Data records
+ + + + +

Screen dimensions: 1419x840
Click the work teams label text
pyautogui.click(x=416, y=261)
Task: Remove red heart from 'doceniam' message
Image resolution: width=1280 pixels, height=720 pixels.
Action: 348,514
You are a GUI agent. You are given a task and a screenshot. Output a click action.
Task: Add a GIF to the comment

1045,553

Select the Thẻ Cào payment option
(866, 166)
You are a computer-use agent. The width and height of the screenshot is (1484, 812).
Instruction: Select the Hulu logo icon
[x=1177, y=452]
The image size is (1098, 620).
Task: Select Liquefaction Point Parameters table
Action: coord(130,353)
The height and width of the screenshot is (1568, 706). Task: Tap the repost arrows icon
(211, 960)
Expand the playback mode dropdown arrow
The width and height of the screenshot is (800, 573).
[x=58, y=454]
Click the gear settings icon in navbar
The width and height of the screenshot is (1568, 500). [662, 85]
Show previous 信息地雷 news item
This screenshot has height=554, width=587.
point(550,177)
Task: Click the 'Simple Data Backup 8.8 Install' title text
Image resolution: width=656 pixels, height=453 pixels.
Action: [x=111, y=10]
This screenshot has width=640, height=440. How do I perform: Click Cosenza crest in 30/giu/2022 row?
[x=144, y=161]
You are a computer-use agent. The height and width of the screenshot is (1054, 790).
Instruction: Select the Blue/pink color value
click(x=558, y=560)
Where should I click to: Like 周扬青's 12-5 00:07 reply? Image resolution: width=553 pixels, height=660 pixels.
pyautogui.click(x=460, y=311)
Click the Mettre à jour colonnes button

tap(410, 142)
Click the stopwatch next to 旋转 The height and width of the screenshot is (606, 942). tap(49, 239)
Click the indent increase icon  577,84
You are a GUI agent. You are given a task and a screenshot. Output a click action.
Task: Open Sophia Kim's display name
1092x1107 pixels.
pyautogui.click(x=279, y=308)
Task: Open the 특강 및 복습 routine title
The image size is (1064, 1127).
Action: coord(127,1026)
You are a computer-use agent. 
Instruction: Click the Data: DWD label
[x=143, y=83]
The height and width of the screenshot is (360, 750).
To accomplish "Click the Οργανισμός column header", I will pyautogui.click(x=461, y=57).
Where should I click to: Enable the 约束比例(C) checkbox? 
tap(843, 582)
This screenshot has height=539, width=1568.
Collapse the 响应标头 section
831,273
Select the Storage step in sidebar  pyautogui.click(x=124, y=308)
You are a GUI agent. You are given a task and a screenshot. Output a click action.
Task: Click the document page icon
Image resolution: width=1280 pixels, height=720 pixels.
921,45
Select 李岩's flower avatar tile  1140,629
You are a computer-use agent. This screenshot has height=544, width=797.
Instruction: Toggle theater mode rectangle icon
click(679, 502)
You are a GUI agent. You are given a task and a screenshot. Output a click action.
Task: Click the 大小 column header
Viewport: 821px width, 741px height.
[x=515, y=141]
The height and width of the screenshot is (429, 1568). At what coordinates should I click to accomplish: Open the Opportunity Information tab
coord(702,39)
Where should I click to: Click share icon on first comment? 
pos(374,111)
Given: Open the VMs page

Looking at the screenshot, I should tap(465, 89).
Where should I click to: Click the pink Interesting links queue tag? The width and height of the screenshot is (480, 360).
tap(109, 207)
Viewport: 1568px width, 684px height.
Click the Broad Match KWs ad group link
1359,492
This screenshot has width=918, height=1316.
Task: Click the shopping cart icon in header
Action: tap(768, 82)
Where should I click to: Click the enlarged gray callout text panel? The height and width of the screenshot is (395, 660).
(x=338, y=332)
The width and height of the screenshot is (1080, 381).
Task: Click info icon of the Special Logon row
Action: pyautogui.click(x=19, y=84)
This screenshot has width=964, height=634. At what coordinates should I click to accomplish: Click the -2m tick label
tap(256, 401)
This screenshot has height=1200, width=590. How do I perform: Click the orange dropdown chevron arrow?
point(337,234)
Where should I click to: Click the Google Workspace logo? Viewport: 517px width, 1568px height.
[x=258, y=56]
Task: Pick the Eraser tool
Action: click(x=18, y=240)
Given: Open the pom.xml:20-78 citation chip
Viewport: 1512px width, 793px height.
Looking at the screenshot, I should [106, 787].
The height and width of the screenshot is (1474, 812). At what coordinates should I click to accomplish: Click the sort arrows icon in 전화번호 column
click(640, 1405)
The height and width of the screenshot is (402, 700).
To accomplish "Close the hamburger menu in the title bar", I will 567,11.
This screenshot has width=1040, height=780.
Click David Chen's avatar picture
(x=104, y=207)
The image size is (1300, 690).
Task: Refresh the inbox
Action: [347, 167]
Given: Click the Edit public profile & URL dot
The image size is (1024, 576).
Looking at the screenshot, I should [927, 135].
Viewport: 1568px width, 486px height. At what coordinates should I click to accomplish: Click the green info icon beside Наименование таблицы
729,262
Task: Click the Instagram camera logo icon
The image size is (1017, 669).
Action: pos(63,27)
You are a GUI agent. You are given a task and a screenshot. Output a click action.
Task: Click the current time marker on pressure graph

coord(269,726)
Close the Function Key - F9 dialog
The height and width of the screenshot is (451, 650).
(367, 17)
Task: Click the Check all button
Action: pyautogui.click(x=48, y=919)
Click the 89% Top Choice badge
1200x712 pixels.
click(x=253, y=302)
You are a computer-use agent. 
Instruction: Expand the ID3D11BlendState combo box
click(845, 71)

+ + + + +

- **Work to complete**:
Look through the data above. Find each line with the string "will" and copy it.

- **Task output**:
To accomplish "Click the Οργανισμός column header", I will pyautogui.click(x=461, y=57).
To accomplish "Close the hamburger menu in the title bar", I will 567,11.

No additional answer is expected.